WASHINGTON, Sept 3 (Reuters) - The top U.S. consumer protection regulator issued a stern warning to credit card companies on Wednesday, saying it believes some of them are deceiving customers about hidden fees associated with certain promotional offers.

Consumer Financial Protection Bureau Director Richard Cordray stopped short of saying whether his agency may pursue any enforcement actions against credit card companies.

But he said that hitting customers with surprise fees is illegal and urged companies to make sure they clearly disclose how their promotional offers work.

"We are putting credit card companies on notice," he said in a press release.

The marketing materials at the heart of the CFPB's warning center around interest-rate offers, such as balance transfers or deferred interest deals.

Typically, a consumer is charged a fee to transfer a balance or required to make a purchase in order to get a lower interest rate.
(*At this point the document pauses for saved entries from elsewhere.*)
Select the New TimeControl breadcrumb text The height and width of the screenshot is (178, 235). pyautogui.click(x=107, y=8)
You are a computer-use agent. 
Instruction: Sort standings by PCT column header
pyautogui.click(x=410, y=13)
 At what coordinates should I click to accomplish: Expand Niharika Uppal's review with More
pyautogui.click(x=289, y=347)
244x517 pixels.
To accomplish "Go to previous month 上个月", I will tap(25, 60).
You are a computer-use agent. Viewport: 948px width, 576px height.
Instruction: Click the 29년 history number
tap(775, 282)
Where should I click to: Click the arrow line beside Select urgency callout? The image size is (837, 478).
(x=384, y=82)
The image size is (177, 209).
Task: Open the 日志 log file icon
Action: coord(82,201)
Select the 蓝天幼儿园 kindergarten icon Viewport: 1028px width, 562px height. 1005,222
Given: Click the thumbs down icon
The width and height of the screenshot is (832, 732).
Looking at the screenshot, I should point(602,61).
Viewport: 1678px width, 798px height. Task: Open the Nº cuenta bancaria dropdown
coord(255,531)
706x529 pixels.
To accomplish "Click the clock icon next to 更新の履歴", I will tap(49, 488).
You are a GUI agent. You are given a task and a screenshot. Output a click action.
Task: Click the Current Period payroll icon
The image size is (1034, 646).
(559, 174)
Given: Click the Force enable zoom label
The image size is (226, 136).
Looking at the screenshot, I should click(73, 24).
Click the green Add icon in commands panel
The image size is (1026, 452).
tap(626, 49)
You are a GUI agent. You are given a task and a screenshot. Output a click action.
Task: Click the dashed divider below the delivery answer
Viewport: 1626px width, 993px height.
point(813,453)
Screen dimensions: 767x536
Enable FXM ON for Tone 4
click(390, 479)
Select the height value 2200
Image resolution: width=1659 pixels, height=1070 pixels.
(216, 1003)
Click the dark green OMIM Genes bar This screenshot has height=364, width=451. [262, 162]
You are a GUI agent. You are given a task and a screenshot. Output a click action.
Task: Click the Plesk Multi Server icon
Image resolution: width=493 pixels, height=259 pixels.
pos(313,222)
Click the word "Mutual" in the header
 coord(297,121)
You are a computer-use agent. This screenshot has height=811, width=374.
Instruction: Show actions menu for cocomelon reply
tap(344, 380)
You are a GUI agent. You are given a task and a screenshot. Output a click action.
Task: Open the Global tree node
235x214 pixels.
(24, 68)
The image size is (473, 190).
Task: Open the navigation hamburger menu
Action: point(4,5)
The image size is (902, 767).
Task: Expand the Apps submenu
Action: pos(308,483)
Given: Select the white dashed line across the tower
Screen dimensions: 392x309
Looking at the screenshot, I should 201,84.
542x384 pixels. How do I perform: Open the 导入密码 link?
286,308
But consumers may not always be told after they transfer balances to the new card that additional purchases may incur interest right away.

Recent U.S. rules have limited the types of fees banks can charge credit card customers, so they have looked for new ways to boost income. Some card issuers have ramped up balance transfer offers and other tactics to bring in more card customers.

"The Bureau believes some companies' marketing materials do not clearly disclose that consumers must pay off the promotional balance by their due date to avoid racking up unexpected interest charges on routine purchases for which they were not charged interest previously," the CFPB said in the press release.

"For some consumers, these surprise charges can make the cost of transferring a balance more expensive than revolving the same balance on their existing card."

The bureau did not name any credit card company.

Card issuers that offer balance transfers include Capital One, JPMorgan Chase, American Express and Citigroup, according to CardHub.com, a card comparison website owned by Virginia-based Evolution Finance.

Nessa Feddis of the American Bankers Association said providing disclosures is an industry priority.

"Federal regulations require - and banks ensure - that consumers receive four highlighted notices indicating they will lose the grace period on new purchases if they don't pay their balance in full," Feddis said in a statement.

The CFPB was created by the 2010 Dodd-Frank Wall Street reform law following the global financial crisis. Its mission is to protect consumers from abuses or deceptive practices surrounding certain financial products such as credit cards and payday loans.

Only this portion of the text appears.